The material stored in the photo copier while printing is not encrypted (non-encrypted raw data that can be viewed directly by anyone with access to the copier). So if a burglar or for that matter, a corporate spy gets hold of the copier’s hard disk, they can access a treasure trove of personal information about employees and clients. They can even access company financial information, trade secrets, pay checks… anything that the copier had stored while printing!
The possibility of a burglar or a corporate spy trying to steal information sounds crazy to you? Then picture this – A recent survey showed that over 25,000 copiers are sold by corporate and software companies every year to be replaced with new and latest generation copiers. What would happen if the pre-owned hardware vendor whom your company sold the old copiers, decide to take a look inside the hidden data on the copier’s hard drive?
Digital Photocopiers Loaded With Secrets
How much Hidden Data can be Secretly Stored in a Copier’s Memory?
Now the question is how many copies a copier is able to store? With image compression, you can fit a decent scan of a page in half a megabyte. With a 100 gigabyte hard disk, the copier can store at least 200,000 pages. That is hell of a data!
A report has shown how in a matter of thirty minutes, hard disk drives were removed from a number of used photo copiers which were purchased for about $300 each. The drives were then connected to a personal computer running data retrieving software that was available free on the internet. In a matter of 12 hours the software had extracted personal information, social security numbers, medical records and company checks. One of the photocopiers came from a police department and contained confidential criminal records.
A spokesperson from the Xerox Corporation told that their company has been aware of this problem and developed a solution to wipe documents from mass storage devices using a feature called “Image Overwrite.“ This is a feature that electronically shreds information stored on internal hard disk drives.
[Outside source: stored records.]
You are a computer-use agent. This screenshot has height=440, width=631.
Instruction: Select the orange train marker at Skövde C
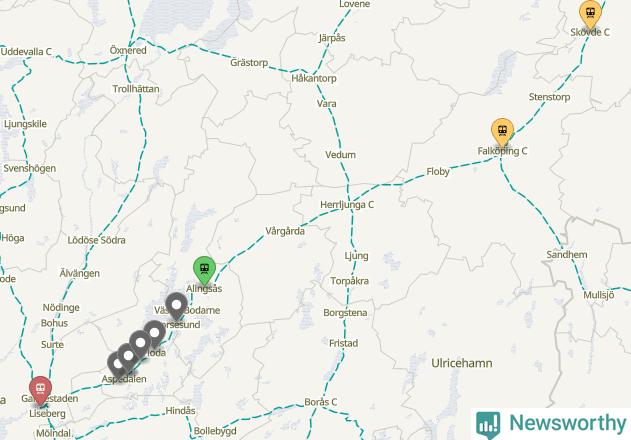coord(590,14)
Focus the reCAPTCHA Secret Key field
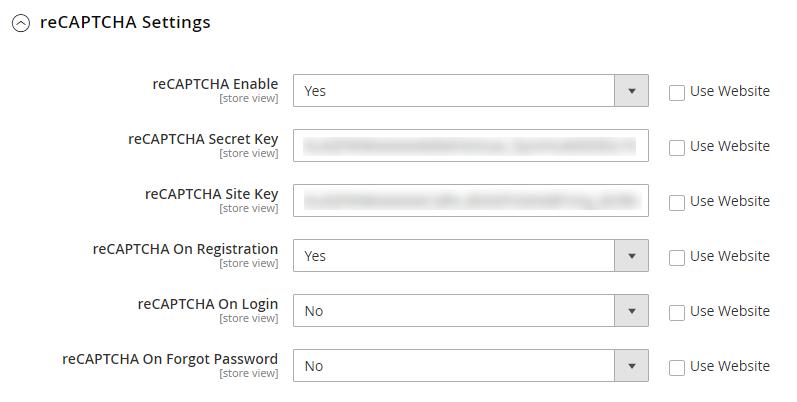This screenshot has height=402, width=797. [470, 146]
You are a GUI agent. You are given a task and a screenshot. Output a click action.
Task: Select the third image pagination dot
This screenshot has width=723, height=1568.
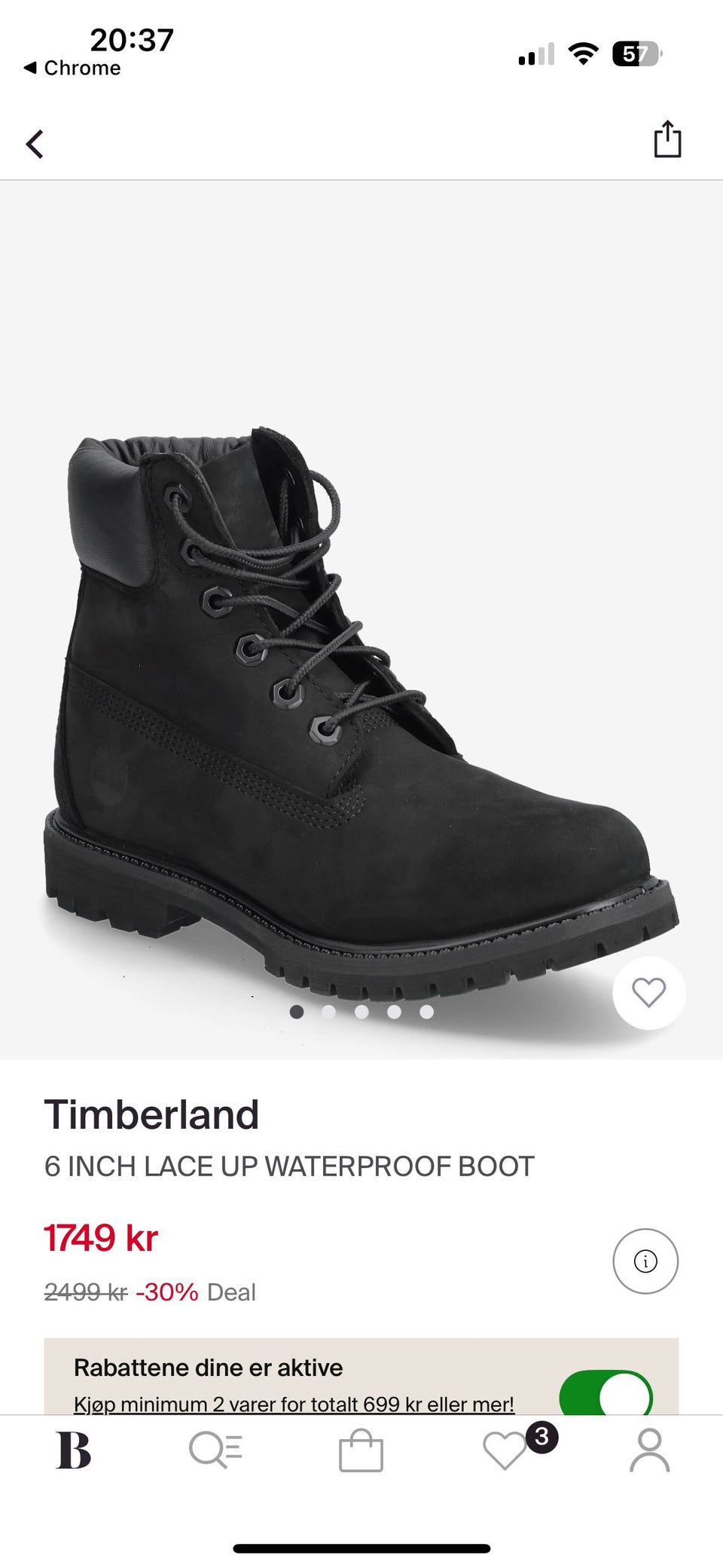(362, 1012)
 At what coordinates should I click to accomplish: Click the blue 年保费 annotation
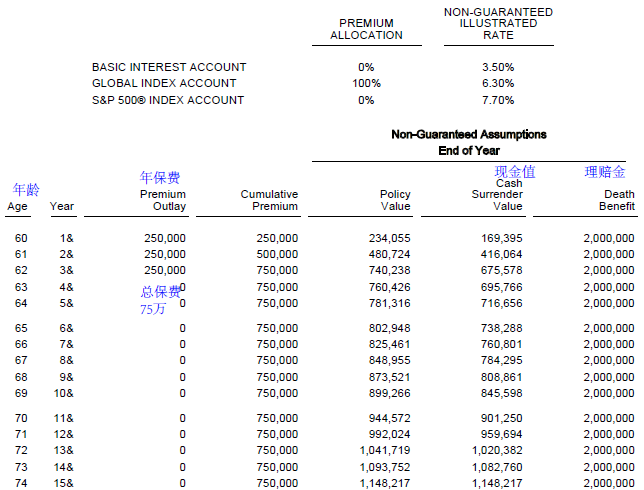coord(160,177)
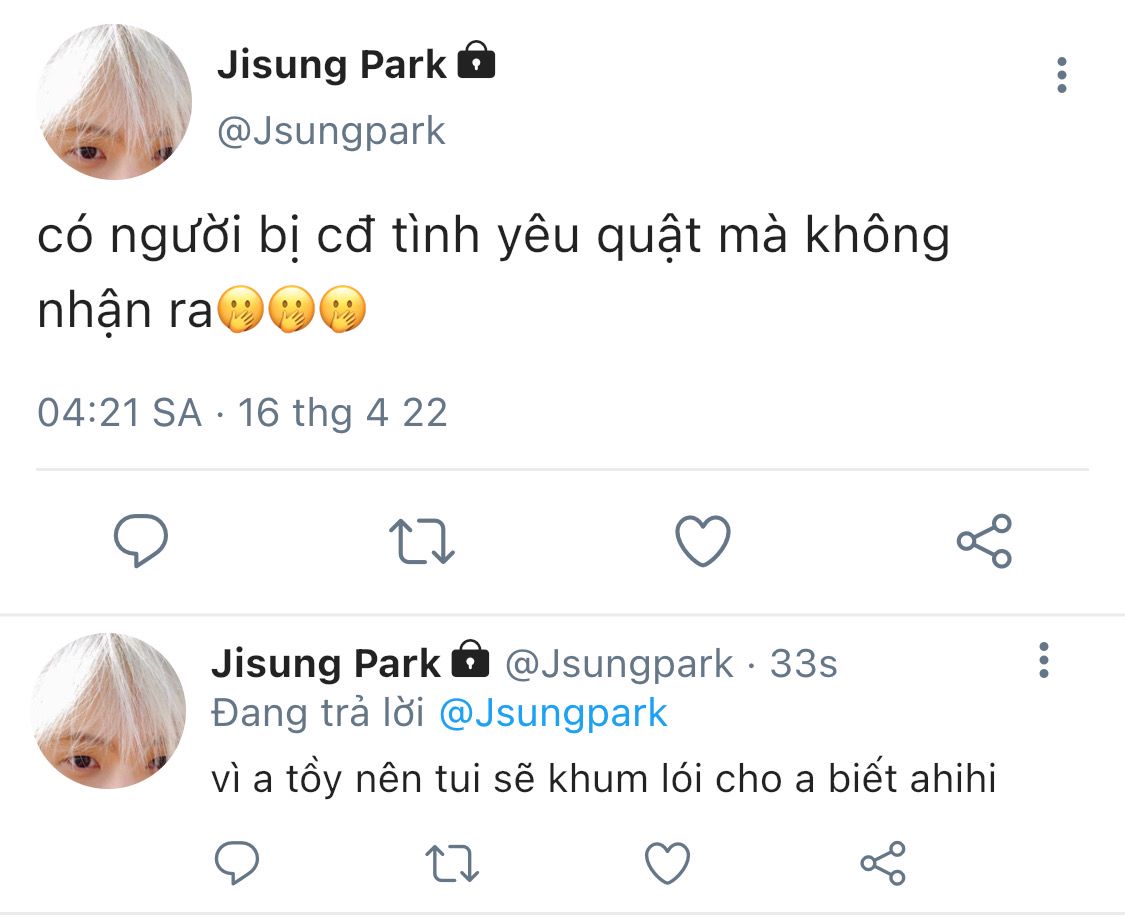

The company website has information posted on this features that has been installed in Xerox equipment since 2008. But if you or your company is using a photocopier that was manufactured before 2008?
How to make sure your photocopier is NOT storing any Hidden Data?
Does you copier print documents? If your answer is yes, you should better ask your system administrator to get rid of the hard disk at the first place. It stores the printed documents too. The same thing happens when you scan a document. That means, every time you process any document in your copier, it’ll store a copy of it which can be accessed later.
However, the process of storing of documents varies from one manufacturer to the other. Some copiers flush the data after each 24 hours. Some replace the oldest data with the newest one (FIFO mechanism). And some need to be flushed manually (they are the ones that you should be worried about).
Do you use the office copier for your personal use? If yes, this is time you should stop using the office copier for personal use unless you are very sure about the make of your photocopier and its document storing principles.